#### Aim:
Return the lines of the material below word for word, starting at the line with "You are a GUI" and continuing through the end of the material, with both ends included. Omit the pictures from your answer.

#### Listing:
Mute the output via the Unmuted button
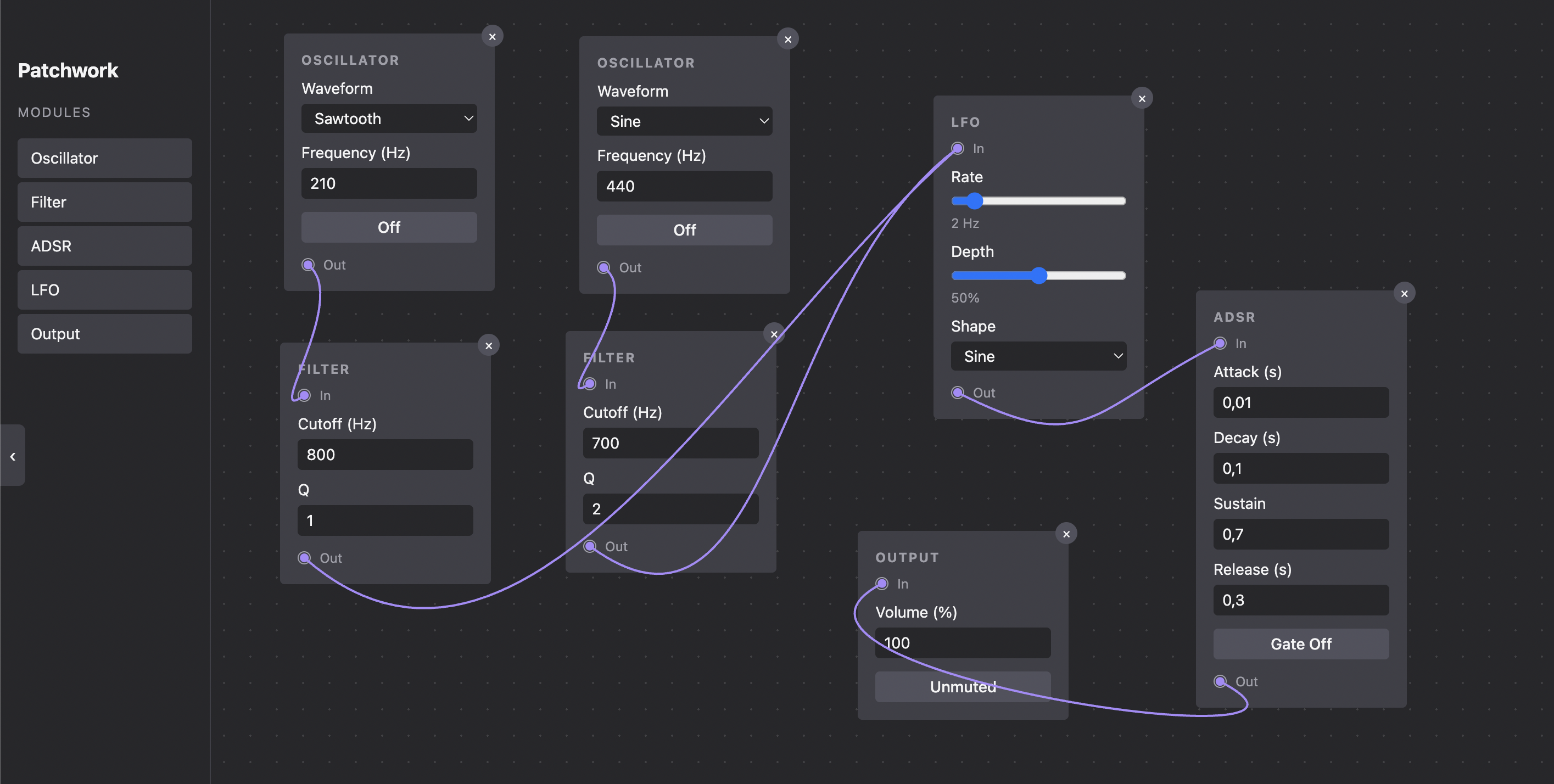 (x=962, y=687)
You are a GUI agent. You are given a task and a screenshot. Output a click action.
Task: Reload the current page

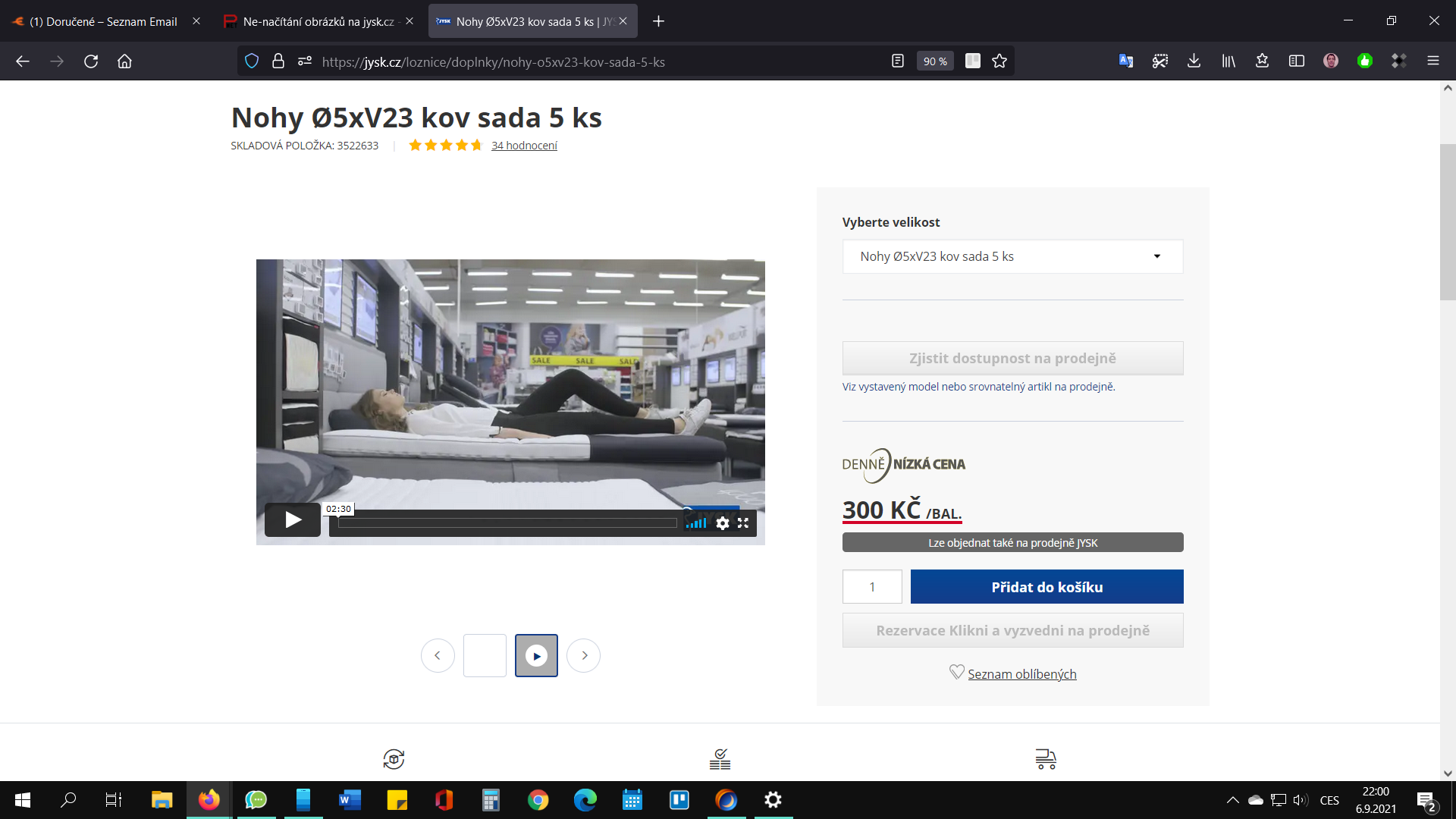[91, 61]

#### Solution for this task:
You are a GUI agent. You are given a task and a screenshot. Output a click action.
Task: Reload the current page

[91, 61]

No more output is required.